*WORK REQUIRED*
Rewrite the entries from the first line through the line holding "(483, 729).", inclusive, with every "location" changed to "position" and all else left as it is.

[[ INFORMATION SHOWN open ]]

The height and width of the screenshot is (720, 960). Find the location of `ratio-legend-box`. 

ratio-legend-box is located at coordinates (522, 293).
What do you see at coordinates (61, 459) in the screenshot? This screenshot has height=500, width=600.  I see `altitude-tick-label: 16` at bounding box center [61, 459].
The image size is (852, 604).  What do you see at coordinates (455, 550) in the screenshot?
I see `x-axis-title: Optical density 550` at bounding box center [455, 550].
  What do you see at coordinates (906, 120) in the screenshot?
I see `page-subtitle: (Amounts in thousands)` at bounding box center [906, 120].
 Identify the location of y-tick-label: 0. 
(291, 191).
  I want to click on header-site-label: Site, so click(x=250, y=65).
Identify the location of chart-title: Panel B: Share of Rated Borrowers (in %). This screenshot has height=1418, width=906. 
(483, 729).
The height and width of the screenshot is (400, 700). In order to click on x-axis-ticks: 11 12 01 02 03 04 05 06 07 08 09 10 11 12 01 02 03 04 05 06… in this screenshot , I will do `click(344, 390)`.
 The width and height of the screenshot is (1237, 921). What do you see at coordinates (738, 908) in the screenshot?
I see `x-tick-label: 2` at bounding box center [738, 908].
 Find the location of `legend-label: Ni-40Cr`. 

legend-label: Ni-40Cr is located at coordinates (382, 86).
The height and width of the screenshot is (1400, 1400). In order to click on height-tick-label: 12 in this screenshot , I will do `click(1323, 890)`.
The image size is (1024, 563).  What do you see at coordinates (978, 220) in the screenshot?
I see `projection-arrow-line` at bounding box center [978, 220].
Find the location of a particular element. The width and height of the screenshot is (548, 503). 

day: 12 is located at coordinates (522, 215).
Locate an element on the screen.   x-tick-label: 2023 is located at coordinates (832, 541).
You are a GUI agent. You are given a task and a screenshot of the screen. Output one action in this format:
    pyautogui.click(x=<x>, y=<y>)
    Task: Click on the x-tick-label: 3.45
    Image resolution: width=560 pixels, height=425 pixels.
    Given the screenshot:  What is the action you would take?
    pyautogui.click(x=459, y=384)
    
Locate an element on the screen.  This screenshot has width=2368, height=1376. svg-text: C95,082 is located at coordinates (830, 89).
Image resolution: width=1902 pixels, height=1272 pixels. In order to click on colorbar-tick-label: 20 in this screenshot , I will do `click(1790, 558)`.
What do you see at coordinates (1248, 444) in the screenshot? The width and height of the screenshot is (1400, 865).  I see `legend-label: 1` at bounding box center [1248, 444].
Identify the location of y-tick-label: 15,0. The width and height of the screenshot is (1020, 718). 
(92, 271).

[[ INFORMATION SHOWN closed ]]

*SOLUTION BELOW*
The height and width of the screenshot is (720, 960). Find the position of `ratio-legend-box`. 

ratio-legend-box is located at coordinates (522, 293).
What do you see at coordinates (61, 459) in the screenshot? This screenshot has height=500, width=600.  I see `altitude-tick-label: 16` at bounding box center [61, 459].
The image size is (852, 604).  What do you see at coordinates (455, 550) in the screenshot?
I see `x-axis-title: Optical density 550` at bounding box center [455, 550].
  What do you see at coordinates (906, 120) in the screenshot?
I see `page-subtitle: (Amounts in thousands)` at bounding box center [906, 120].
 Identify the position of y-tick-label: 0. 
(291, 191).
  I want to click on header-site-label: Site, so click(x=250, y=65).
Identify the position of chart-title: Panel B: Share of Rated Borrowers (in %). This screenshot has height=1418, width=906. 
(483, 729).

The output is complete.